GIVEN EXERCISE -> Recast the stretch of the records from the start through the line containing "[x=772, y=48]" as a JSON list of strings, one string per line, leaving out blank lines.

EXERCISE MATERIAL ->
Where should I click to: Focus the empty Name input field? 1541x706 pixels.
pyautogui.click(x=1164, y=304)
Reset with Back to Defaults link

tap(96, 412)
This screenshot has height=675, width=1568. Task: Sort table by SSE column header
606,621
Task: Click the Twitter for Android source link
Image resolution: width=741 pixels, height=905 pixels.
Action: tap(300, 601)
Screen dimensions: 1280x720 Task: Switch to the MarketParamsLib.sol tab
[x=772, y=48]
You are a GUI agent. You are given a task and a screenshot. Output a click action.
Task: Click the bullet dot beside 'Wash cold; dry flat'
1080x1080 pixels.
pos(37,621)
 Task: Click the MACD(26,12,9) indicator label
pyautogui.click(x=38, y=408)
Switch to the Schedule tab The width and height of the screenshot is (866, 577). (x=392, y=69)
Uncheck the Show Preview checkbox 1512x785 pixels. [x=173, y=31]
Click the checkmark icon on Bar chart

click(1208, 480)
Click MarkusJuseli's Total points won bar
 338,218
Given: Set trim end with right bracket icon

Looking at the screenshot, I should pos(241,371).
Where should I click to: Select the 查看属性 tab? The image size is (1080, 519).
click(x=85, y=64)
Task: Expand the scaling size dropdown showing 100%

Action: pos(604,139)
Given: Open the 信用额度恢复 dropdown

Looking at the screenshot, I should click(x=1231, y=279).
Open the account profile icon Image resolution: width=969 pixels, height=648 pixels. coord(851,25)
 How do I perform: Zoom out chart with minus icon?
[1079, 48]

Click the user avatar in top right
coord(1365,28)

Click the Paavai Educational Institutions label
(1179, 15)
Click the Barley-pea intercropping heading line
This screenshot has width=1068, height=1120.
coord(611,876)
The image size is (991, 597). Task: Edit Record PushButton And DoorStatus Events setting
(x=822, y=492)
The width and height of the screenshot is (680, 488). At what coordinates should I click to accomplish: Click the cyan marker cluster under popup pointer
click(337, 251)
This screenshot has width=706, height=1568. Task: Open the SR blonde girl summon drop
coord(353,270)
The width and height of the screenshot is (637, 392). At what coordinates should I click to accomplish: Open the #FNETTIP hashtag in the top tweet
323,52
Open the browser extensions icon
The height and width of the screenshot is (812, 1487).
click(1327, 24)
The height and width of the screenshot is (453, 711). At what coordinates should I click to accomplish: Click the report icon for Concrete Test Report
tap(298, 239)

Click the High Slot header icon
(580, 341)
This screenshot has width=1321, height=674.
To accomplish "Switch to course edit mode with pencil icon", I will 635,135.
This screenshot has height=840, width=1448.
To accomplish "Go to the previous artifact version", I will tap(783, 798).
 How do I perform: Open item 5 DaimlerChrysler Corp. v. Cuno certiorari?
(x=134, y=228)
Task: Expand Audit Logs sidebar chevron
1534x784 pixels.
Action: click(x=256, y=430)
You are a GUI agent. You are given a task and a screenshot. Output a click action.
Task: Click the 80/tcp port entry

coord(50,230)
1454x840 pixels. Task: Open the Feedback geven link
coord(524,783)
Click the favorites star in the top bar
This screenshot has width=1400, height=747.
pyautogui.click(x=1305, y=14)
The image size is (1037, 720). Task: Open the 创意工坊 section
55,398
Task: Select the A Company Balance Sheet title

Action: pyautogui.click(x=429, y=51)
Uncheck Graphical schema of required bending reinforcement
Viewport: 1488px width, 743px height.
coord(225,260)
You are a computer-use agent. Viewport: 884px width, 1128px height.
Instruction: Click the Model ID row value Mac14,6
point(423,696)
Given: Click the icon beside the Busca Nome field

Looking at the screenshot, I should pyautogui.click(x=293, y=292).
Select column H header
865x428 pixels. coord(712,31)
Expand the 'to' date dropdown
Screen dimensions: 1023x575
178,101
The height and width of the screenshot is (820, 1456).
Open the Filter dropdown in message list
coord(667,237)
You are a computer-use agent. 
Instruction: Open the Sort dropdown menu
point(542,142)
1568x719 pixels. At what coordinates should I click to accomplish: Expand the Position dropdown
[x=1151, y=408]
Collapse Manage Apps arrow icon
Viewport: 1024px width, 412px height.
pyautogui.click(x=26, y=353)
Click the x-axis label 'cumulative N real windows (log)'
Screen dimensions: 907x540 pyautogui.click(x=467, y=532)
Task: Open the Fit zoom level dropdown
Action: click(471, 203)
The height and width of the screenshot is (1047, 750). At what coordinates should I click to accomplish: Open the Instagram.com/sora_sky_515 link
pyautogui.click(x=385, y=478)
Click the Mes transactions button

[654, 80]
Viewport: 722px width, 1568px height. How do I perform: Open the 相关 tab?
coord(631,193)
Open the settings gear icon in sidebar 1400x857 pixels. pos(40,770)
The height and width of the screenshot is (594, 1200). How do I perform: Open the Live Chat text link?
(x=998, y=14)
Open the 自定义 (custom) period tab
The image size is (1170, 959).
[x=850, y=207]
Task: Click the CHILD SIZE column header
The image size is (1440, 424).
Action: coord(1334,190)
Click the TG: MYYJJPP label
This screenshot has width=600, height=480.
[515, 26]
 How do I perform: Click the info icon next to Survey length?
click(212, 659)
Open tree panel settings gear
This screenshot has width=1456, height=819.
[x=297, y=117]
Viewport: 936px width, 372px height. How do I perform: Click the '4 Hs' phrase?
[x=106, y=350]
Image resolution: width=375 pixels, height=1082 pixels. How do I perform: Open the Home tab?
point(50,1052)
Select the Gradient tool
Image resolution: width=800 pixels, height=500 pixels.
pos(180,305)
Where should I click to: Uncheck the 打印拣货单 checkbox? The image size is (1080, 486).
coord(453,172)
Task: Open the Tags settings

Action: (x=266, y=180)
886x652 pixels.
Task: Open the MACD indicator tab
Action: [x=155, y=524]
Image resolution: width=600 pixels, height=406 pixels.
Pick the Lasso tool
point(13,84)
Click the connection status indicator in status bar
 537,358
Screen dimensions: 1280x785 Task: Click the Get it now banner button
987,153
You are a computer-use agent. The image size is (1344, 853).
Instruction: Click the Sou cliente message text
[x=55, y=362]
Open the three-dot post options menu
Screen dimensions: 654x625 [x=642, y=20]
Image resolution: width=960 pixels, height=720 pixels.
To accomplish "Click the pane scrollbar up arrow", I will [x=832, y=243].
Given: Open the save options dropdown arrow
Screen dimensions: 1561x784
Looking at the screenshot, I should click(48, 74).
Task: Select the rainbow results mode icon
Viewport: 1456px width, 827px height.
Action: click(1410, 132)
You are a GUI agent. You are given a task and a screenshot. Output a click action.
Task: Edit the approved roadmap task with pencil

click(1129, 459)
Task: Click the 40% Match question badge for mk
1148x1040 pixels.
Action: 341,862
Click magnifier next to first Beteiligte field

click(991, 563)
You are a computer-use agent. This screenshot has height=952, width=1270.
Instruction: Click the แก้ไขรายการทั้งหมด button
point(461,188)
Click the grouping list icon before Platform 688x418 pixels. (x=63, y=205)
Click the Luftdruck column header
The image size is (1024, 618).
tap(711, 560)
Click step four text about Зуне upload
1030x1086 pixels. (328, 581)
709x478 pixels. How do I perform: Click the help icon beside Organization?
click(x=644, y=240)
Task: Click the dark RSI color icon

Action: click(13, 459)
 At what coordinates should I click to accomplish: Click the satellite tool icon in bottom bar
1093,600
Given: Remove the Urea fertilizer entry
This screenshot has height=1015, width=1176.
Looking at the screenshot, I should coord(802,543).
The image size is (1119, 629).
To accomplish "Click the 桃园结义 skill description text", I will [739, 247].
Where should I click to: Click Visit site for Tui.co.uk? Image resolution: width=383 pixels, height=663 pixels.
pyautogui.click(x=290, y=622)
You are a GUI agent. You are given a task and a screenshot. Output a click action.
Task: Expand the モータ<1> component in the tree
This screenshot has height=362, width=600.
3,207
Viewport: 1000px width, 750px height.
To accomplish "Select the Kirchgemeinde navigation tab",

SOLUTION TO THE PROBLEM ->
[
  "Where should I click to: Focus the empty Name input field? 1541x706 pixels.",
  "pyautogui.click(x=1164, y=304)",
  "Reset with Back to Defaults link",
  "tap(96, 412)",
  "This screenshot has height=675, width=1568. Task: Sort table by SSE column header",
  "606,621",
  "Task: Click the Twitter for Android source link",
  "Image resolution: width=741 pixels, height=905 pixels.",
  "Action: tap(300, 601)",
  "Screen dimensions: 1280x720 Task: Switch to the MarketParamsLib.sol tab",
  "[x=772, y=48]"
]